Mais Gavin O'Connor et son frère jumeau Gregory, producteur du film, avaient de bonnes raisons de porter cette histoire au grand écran, puisque tous les deux fils de policier. La famil- le occupe d'ailleurs une place prépondérante dans l'intrigue, avec un détective (Edward Norton) soupçonnant l'implication de son beau-frère (Colin Farrell) et de son frère (Noah Emmerich) dans les meurtres de quatre collègues, commis lors d'une descente chez des trafiquants de drogues.

Le portrait de famille est complété par le chef des enquêtes criminelles (Jon Voight) qui est aussi le père (et le beau-père) de tout ce beau monde. Bonjour l'ambiance...

Mur du silence

«Nous avons surtout voulu faire un film sur le mur du silence et le code d'honneur qui existent chez les policiers, explique O'Connor. Même s'il était réticent au départ, mon père a bien vu que nous voulions faire quelque chose de sérieux. Nous avions beaucoup de conseillers sur le plateau. Il a compris et aimé le film.»

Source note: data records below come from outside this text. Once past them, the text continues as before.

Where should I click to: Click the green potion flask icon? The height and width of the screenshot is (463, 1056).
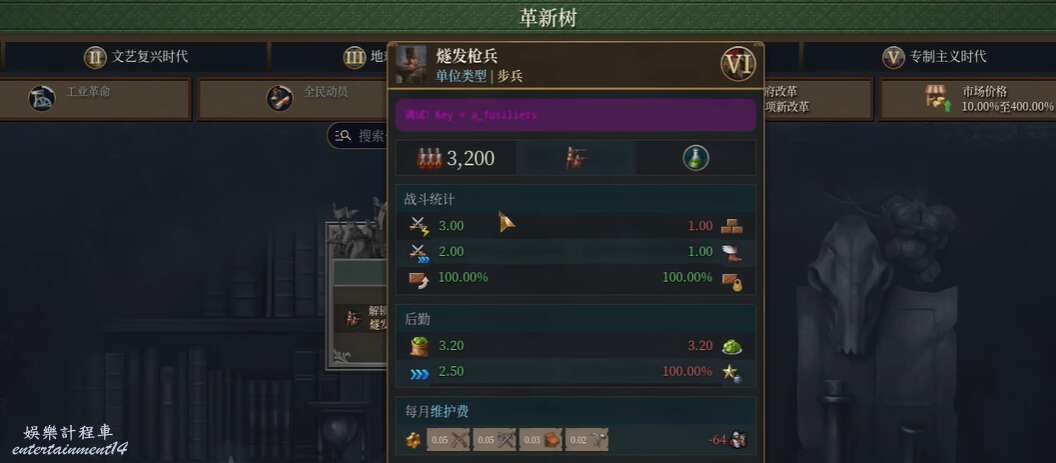click(696, 158)
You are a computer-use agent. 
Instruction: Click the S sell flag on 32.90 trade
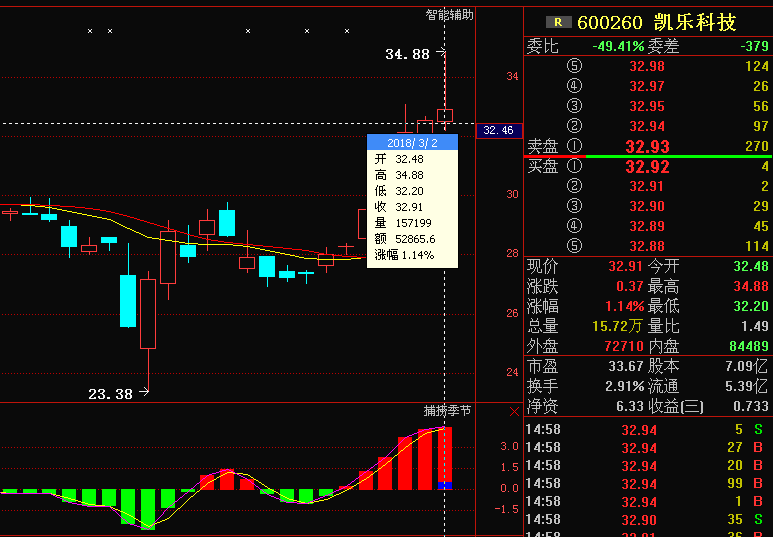coord(757,520)
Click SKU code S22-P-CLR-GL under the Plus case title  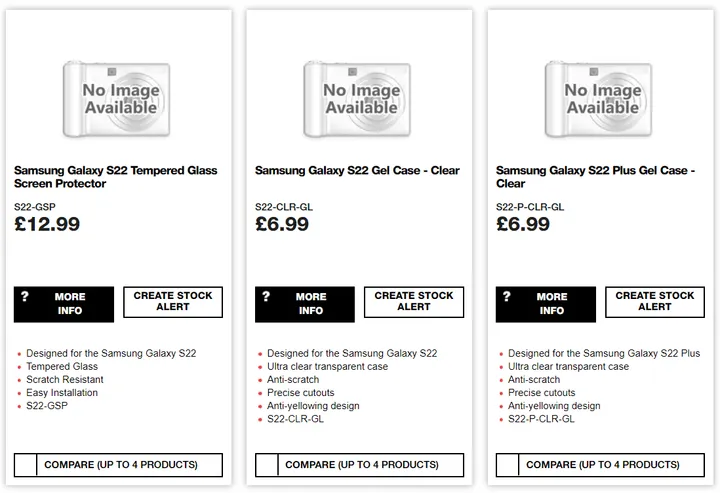530,207
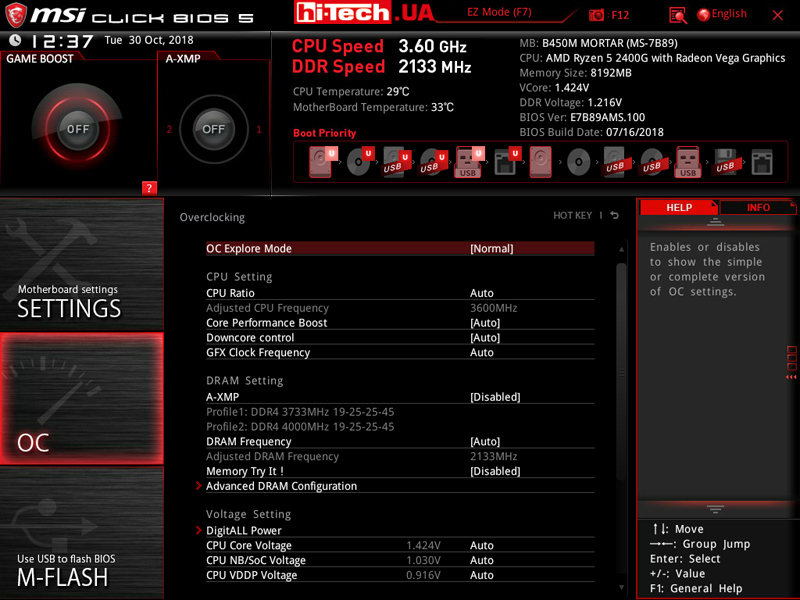Open the search magnifier icon in top bar
800x600 pixels.
pos(678,15)
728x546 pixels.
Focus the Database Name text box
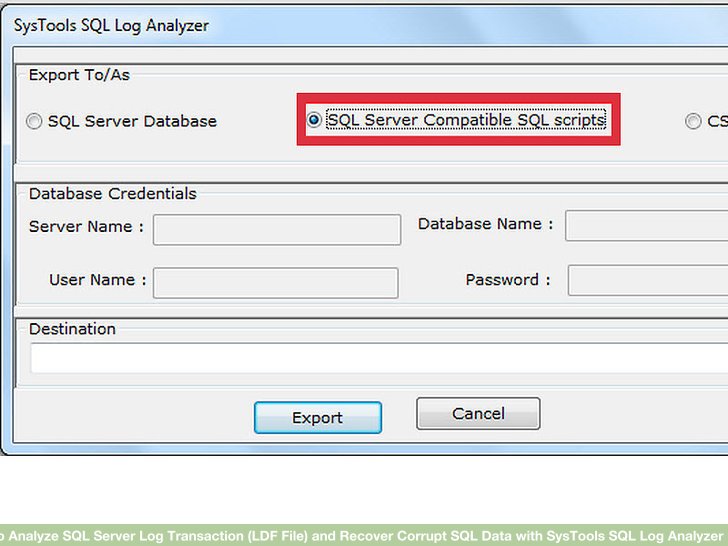tap(646, 226)
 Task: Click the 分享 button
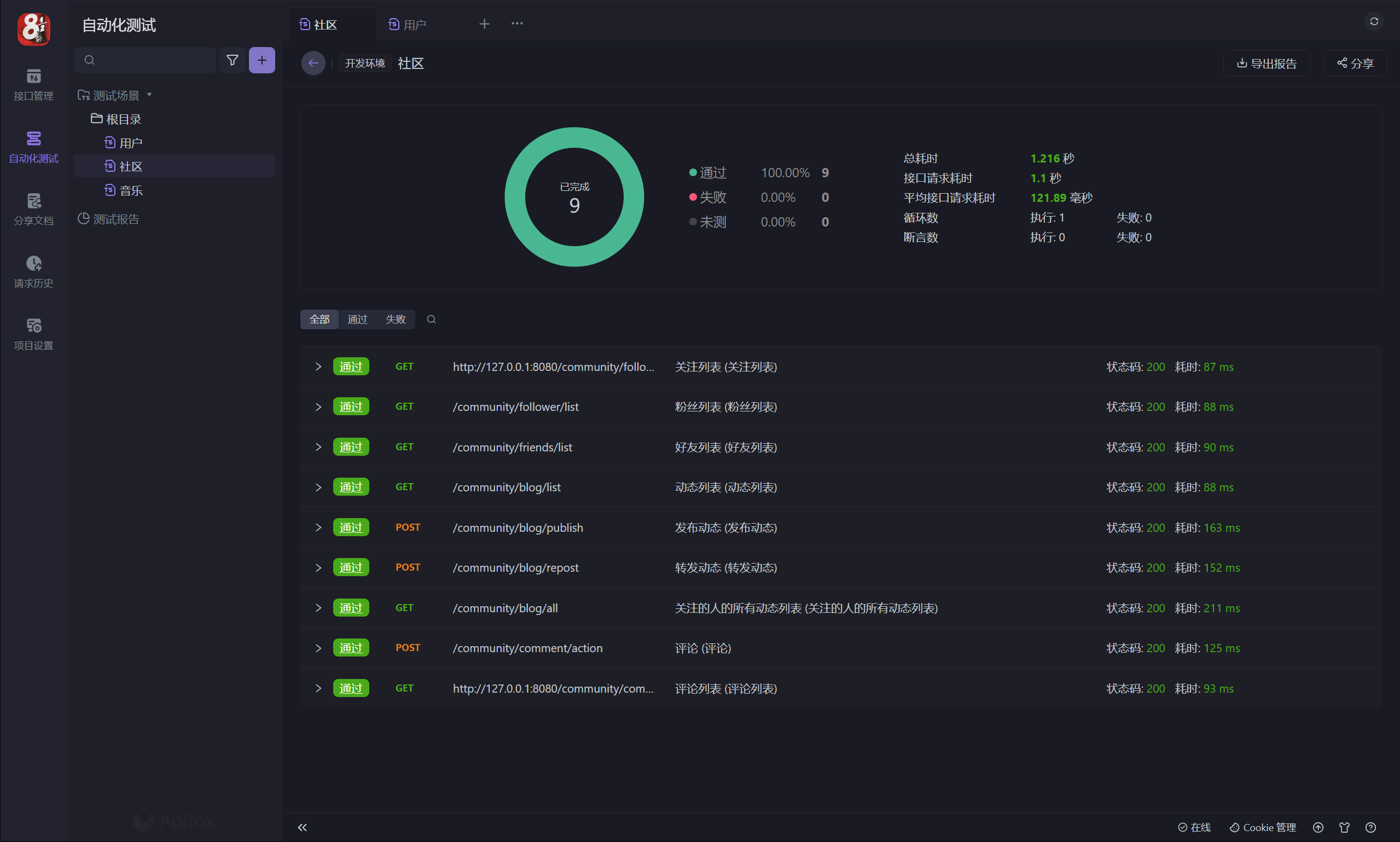point(1355,63)
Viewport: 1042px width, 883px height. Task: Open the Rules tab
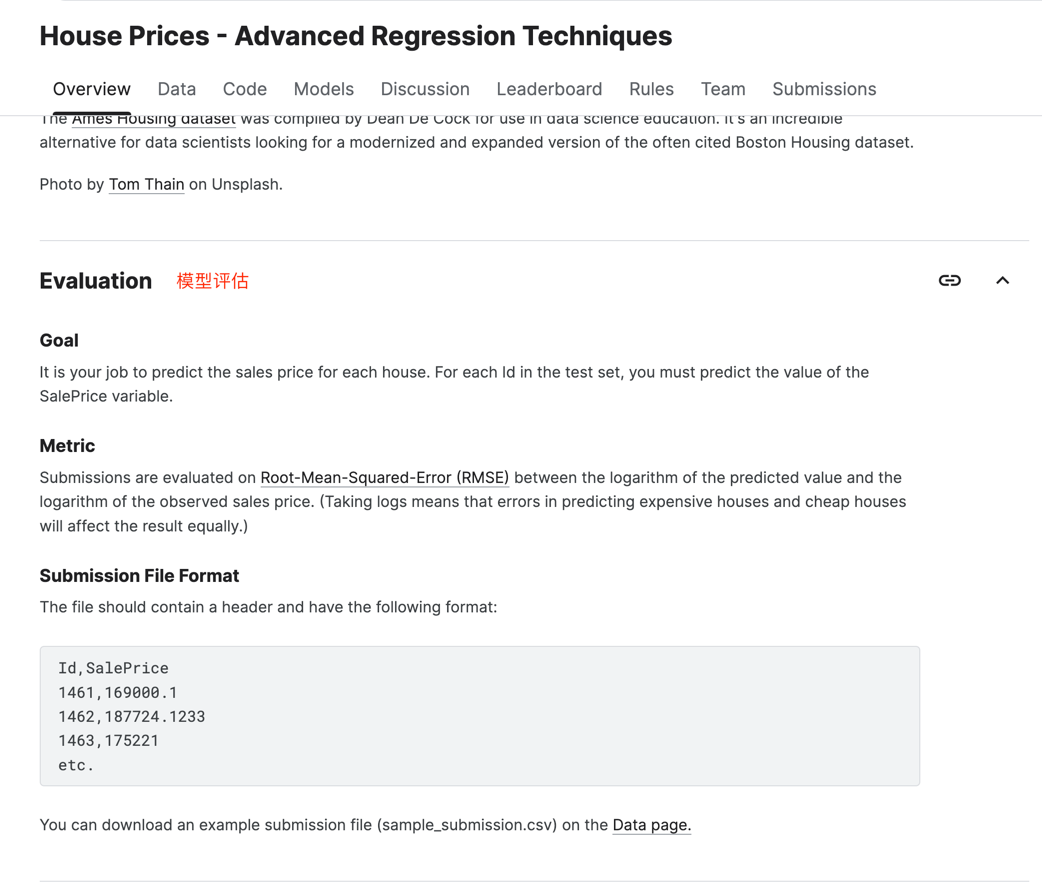click(651, 89)
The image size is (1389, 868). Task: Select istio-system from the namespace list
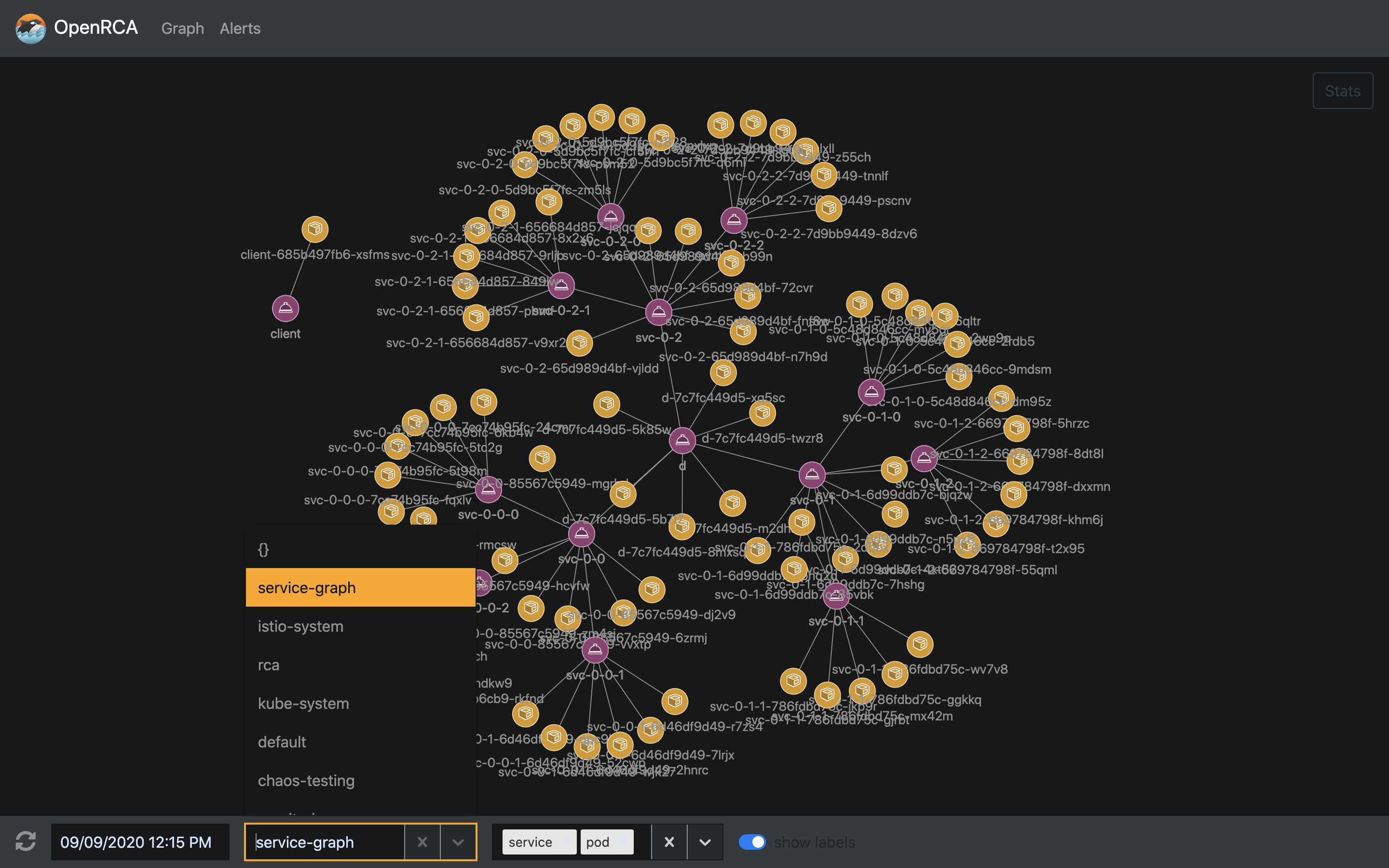[x=301, y=626]
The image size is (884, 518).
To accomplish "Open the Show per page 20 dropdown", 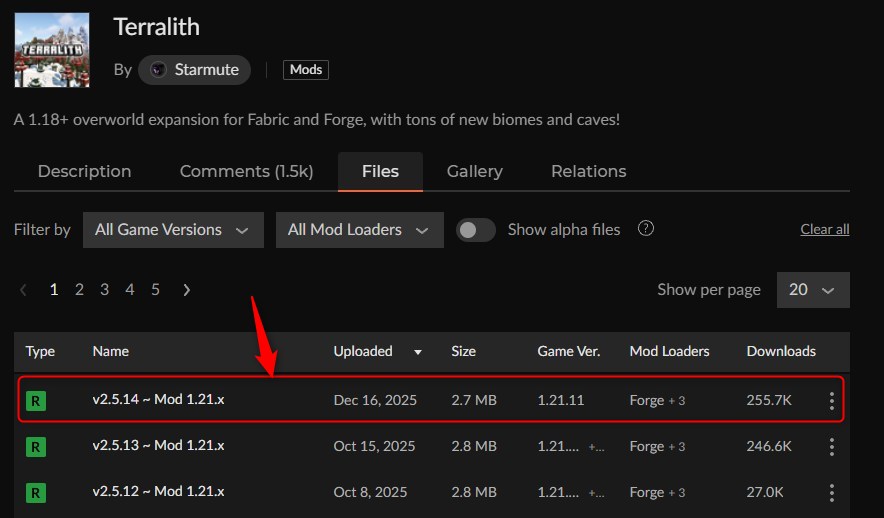I will [811, 289].
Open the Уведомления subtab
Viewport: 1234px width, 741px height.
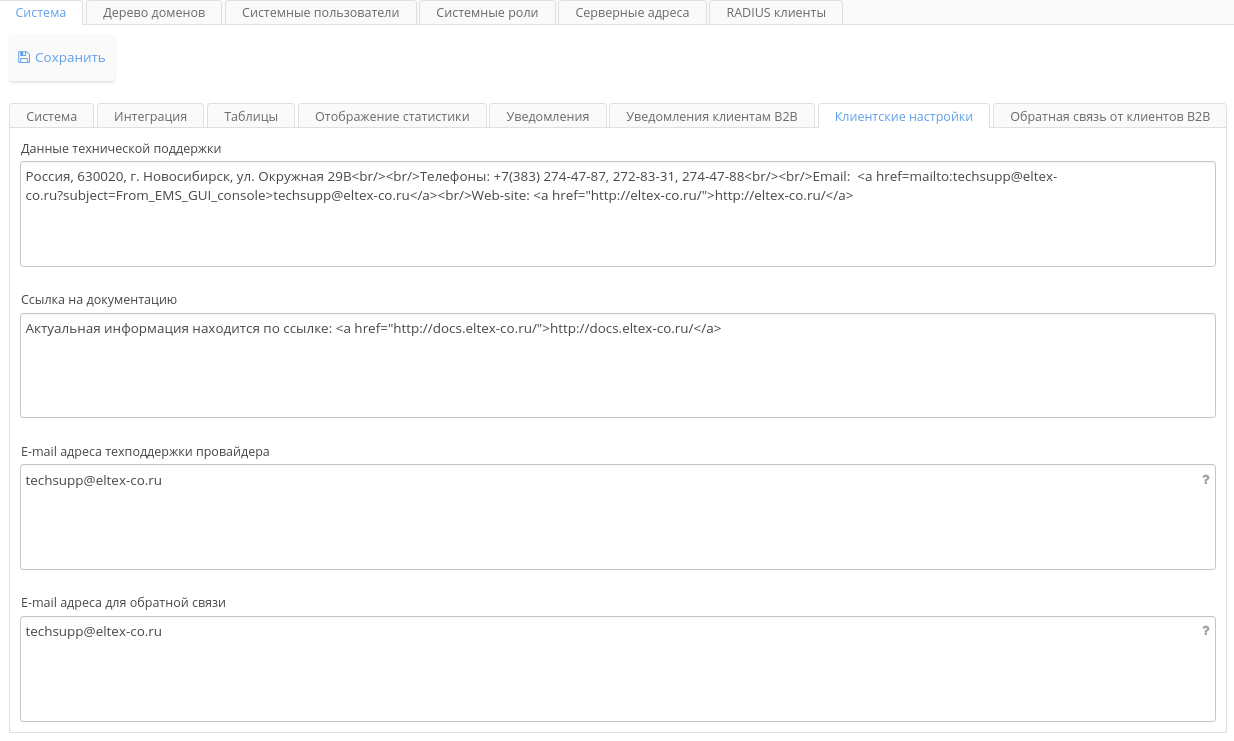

Pour le comédien Edward Norton, Pride and Glory se détache des autres films policiers par l'affrontement entre des valeurs comme la loyauté à une institution et l'obligation de débusquer la vérité coûte que coûte, même au prix de graves dommages collatéraux sur une famille tricotée serrée.

«Plus je lisais le scénario, plus il avait des résonances particulières en moi», explique celui qui s'est glissé cet été dans la peau de L'incroyable Hulk. «Je crois que le film arrive au bon moment, avec tout ce qui arrive aux États-Unis, avec ces histoires de torture et de scandales de toutes sortes. Comme si les gens réalisaient toute l'importance de connaître la vérité, surtout de la part d'institutions censées les protéger. Nous avons besoin d'avoir un haut degré de standard à l'égard de ces valeurs.»

«Dans les années 60 et 70, sans tous les médias d'aujourd'hui, les gens en savaient peu sur ce qui se passe à l'intérieur de la police, que ce soit à New York ou ailleurs. C'était difficile de pénétrer ce milieu. Mais quelque part, ça le demeure encore», ajoute O'Connor.

Scène éprouvante

Absent à la rencontre de presse, tenue devant une vingtaine de reporters, Colin Farrell, qui incarne le policier par qui le scandale arrive, a fait parler de lui, à travers une scène particulièrement éprouvante. Son personnage, sentant l'étau se resserrer sur lui, et déterminé à obtenir des informations cruciales, menace de brûler au visage le bébé d'un trafiquant de drogues avec un fer à repasser...

«Ç'a été la scène la plus difficile à tourner, ce n'était vraiment pas agréable du tout, confesse Gavin O'Connor. C'est une scène brutale, c'est vrai, mais elle est essentielle pour montrer le désespoir qui habite le personnage de Colin Farrell, et jusqu'où il est prêt à aller pour obtenir des informations.»